The first step is letting people know the port exists, he said. “I went to Washington D.C., I went to Springfield and they say, ‘Chicago has a port?’”

He’s looking for industrial partners to lease warehouses and perhaps assemble parts imported by water transit on-site, he said. “We’re trying to find the right industrial partners and catch lightning in a bottle.” Modernizing the port will take time, Harris said, because the district is carrying too much debt to float bonds. Eventually, the port would like to own its own crane and a boat down the road, he said.

Massive container ships now passing through the widened Panama Canal are going to mean big opportunities for the Midwest, said IIPD Trustee Paul Chialdikas, appointed by Gov. Bruce Rauner in 2015.

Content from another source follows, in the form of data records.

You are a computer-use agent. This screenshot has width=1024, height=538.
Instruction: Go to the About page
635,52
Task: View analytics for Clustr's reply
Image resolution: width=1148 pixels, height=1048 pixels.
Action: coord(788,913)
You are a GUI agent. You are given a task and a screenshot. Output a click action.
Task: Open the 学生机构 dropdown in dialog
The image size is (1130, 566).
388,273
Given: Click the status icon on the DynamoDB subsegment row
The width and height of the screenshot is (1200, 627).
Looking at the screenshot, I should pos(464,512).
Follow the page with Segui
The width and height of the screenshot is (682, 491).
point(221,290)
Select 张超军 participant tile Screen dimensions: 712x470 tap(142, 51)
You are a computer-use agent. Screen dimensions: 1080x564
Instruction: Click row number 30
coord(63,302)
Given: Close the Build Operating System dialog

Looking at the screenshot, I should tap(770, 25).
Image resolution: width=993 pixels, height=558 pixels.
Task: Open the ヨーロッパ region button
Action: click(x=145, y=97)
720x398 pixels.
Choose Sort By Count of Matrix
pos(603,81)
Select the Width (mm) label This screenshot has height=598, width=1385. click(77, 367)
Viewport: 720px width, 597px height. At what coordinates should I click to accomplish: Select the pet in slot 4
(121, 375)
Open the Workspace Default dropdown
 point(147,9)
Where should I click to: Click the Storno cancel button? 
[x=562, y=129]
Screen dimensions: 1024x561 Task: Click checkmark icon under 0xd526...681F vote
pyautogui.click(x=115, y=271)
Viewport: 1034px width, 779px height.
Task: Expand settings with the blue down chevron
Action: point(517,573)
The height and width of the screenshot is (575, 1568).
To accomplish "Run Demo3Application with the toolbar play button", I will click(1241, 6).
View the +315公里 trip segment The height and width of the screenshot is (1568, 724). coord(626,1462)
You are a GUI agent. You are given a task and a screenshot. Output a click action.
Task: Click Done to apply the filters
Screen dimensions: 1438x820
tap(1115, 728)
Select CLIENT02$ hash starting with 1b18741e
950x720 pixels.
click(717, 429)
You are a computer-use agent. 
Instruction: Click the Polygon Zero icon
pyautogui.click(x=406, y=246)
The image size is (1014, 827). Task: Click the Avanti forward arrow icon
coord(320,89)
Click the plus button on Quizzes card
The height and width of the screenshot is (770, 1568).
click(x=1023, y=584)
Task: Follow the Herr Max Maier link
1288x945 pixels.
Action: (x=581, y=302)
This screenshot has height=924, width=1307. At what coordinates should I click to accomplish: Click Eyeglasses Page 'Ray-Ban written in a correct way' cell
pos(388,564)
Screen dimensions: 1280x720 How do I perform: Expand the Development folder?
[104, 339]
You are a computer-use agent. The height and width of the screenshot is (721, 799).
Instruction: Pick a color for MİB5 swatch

“In the past, [shipping goods by water] has focused on the east and west coasts,” Chialdikas said. “With the wider Panama Canal, larger vessels will pulling into Galveston, Texas, and the country will be divided in half. That distribution becomes a big opportunity for the Midwest. A company can ship to St. Luis, which is half-way up the Mississippi and then [transport goods] west or east. That’s why it’s so exciting,” Chialdikas said.

Chialdikas is also a trustee for the Village of Lemont, which hosts several barge shipping businesses along the bedrock banks of the Sanitary and Ship Canal and the Cal-Sag Channel.

A tugboat pushes a barge into Lake Michigan past the Iroquois Landing Terminal at the mouth of the Calumet River. (Photo courtesy of IIPD website)

Local Lemont barge companies have developed a niche pushing barge traffic from the Mississippi river through the locks-system of lakes, rivers and canals of the trans-state Illinois Waterway, Chialdikas said. Boats use special retractable pilothouses to duck under low-level railway bridges, starting with the Santa Fe line bridge just East of Lemont road. Chialdikas believes barge technology will continue to evolve to accommodate container shipping.

But industry isn’t the only focus of the port district, Harris said. The port is looking at recreation opportunities for neighbors, such as a bike path connecting the Pullman neighborhood to a BMX bike park opened at the Big Marsh area at 116th Street and Stony Island Avenue. Harris said the port district was planning outreach events, like a 10K race and a golfing event to come to the attention of residents from Pullman, Hegewisch and Altgeld Gardens. Along with visibility, Harris believes the port can eventually bring jobs and economic development to depressed blue-collar neighborhoods. A summer student program restoring pontoon boats is in the works, he said.

The port district is also part of a Lake Calumet wetlands ecological zone that hosts bald eagle nests and other wildlife, Harris said. The area has been called the “Natural Capital of the Southern Lake Michigan Coastal Zone” by the Illinois Dept. of Natural Resources.

“Economic development, recreation, industry and conservation and community,” Harris said. “We can coexist if we do it correctly.”